Bleeding assay was performed in 5-week-old male C57/BL6J mice (n = 12, Envigo, Spain). All experiments in this study were conducted according to the European Community guidelines for the ethical animal care and use of laboratory animals (2010/63/EU) and approved by the University of Navarra Animal Research Review Committee (ref. 46,12). The experimental protocol is shown in Supplemental Fig. 1. Briefly, animals were anesthetized with 2.5% isoflurane, placed in prone position and tPA (0.05 mg/Kg) was injected through the ocular plexus. Five minutes later, TIMP-1 (0.05 and 0.2 mg/Kg) or saline were injected through the femoral vein catheter (10% bolus and 90% perfusion during 40 minutes). A distal 5 mm segment of the tail was transected with a scalpel blade 5 minutes after starting the treatments.
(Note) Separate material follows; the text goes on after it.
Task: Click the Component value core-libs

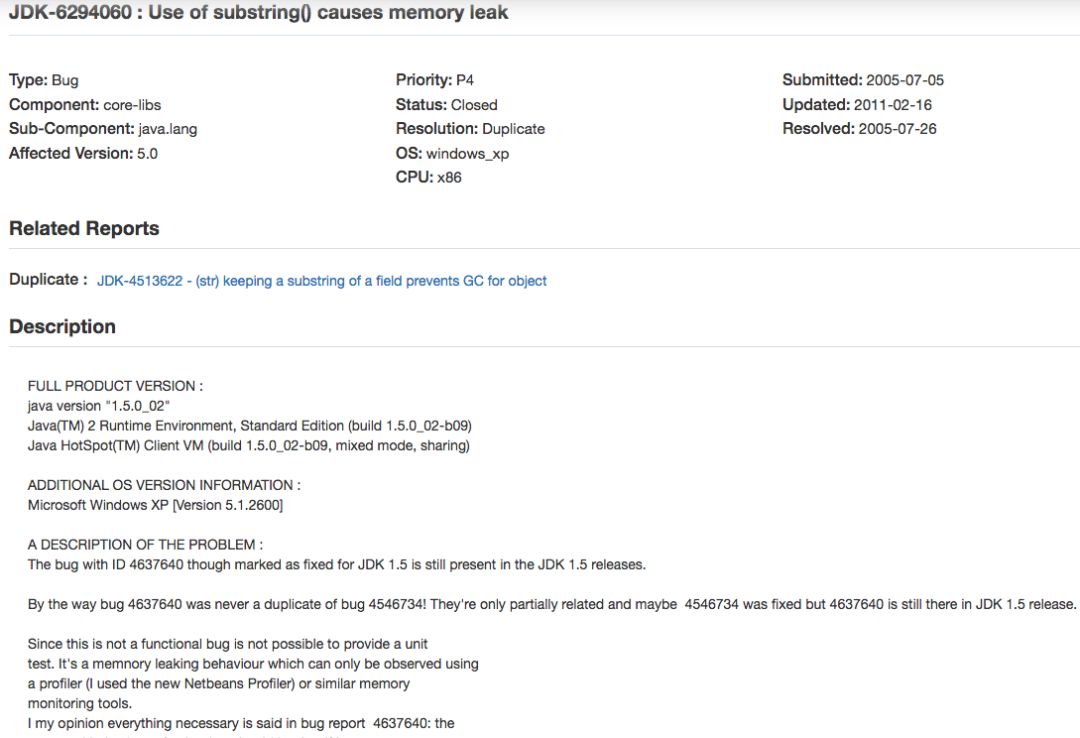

The tail was immediately immersed in a tube containing pre-warmed saline (37 °C in a water bath). Bleeding time was defined as the time elapsed until bleeding stops for a maximum of 30 min. Blood lost was defined as the amount of blood collected during 30 min and absorbance was measured in a spectrophotometer (Tecan Sunrise, Switzerland) and quantified against a standard curve generated with known quantities of blood33.

Statistical analysis

Descriptive statistics (median, interquartile range, frequency and percentage) were defined for all clinical, radiological and functional variables. Normality was assessed using the Shapiro-Wilk test. Bivariate comparisons of characteristics at admission between ICH location (deep and lobar index ICH) were performed using Student t test or Mann-Whitney U test for continuous variables, and χ2 test or Fisher exact test for categorical variables. All covariates associated with the end point in the univariate analysis, considering a threshold of p < 0.1 in both cohorts, were included in the multivariate linear regression analyses for the target molecules of the study (MMPs and TIMP-1). Due to the small sample size in one of the cohorts, the following baseline models were considered for adjustment: model 1, TIMP-1, location, and hypertension (yes/no); and model 2, TIMP-1, location and NIHSS. Finally, we conducted a fixed effect meta-analysis to combine the data from our two cohorts in a meta-analysis. Statistical analysis of the data from experimental model was done using Mann-Whitney U two-tailed test.